The movie, Selma, is powerful storytelling of those times and the images embedded in the film serve as a reminder of how much families like mine tragically missed that connection to those who suffered. In one of the most powerful scenes I’ve witnessed in any movie, four little African American girls descend the stairs just before church talking about what little girls often talk about. Seconds later an explosion that ends their life. The attack by police on marchers over the Edmund Pettus Bridge is portrayed in a haze of white and slow motion and surrealistic horror as marchers are brutally beaten.
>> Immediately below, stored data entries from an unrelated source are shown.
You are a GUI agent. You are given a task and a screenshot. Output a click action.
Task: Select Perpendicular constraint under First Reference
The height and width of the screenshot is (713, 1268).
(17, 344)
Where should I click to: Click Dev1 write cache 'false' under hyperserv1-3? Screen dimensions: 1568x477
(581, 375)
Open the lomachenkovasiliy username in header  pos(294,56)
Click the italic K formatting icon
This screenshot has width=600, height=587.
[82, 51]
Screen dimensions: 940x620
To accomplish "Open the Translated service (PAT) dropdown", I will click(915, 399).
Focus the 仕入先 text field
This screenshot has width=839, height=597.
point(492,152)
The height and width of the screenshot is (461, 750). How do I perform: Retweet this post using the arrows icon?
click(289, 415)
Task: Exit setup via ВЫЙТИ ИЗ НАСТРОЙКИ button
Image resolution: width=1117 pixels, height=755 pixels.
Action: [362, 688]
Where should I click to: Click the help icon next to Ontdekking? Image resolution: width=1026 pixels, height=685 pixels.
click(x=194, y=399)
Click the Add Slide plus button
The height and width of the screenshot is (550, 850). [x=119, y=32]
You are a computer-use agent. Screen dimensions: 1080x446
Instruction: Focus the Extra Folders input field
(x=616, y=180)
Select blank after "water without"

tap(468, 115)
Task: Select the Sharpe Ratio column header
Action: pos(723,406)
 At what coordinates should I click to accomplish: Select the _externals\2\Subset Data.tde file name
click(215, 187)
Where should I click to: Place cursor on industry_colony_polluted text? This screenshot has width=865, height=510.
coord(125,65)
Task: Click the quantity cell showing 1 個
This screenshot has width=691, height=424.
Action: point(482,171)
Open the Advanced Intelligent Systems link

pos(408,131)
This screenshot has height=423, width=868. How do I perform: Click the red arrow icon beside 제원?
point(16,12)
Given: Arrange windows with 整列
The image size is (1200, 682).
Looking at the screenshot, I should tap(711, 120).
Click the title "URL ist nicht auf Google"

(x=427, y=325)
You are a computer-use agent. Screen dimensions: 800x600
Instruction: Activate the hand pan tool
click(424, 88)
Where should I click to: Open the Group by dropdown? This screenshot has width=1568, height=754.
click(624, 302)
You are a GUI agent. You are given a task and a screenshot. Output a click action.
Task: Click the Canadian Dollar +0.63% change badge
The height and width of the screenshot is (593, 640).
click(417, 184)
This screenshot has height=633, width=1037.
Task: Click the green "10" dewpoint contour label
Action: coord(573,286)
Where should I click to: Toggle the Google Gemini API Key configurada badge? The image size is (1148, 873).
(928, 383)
And toward the end an African American woman pauses from cleaning a food tray for an elderly white patient in a nursing home. She watches a black and white broadcast of President Lyndon Johnson describing the Voting Rights Act he’s about to send before the Congress.

There has been some controversy about the film that I consider minor quibbles, possibly unfair depictions of Lyndon Johnson whose domestic programs I admire but whose agenda was made possible by the organizing of the civil rights movement. I would have liked to have known more about the women who were the heart of the voting rights struggle in Selma. I’d suggest a film with these women at the center. None of these should keep anyone from seeing this powerful film.
The nursing home worker, played in a small role by Oprah Winfrey, reminded me of the nursing home where my mother ended up, a place where most of the patients were whites tended to by black healthcare workers. One of my mother’s last acts before her death in 2009—to vote for an African American president who told stories, stories that connected with her. When people say that no one can change so you shouldn’t try, I have to disagree.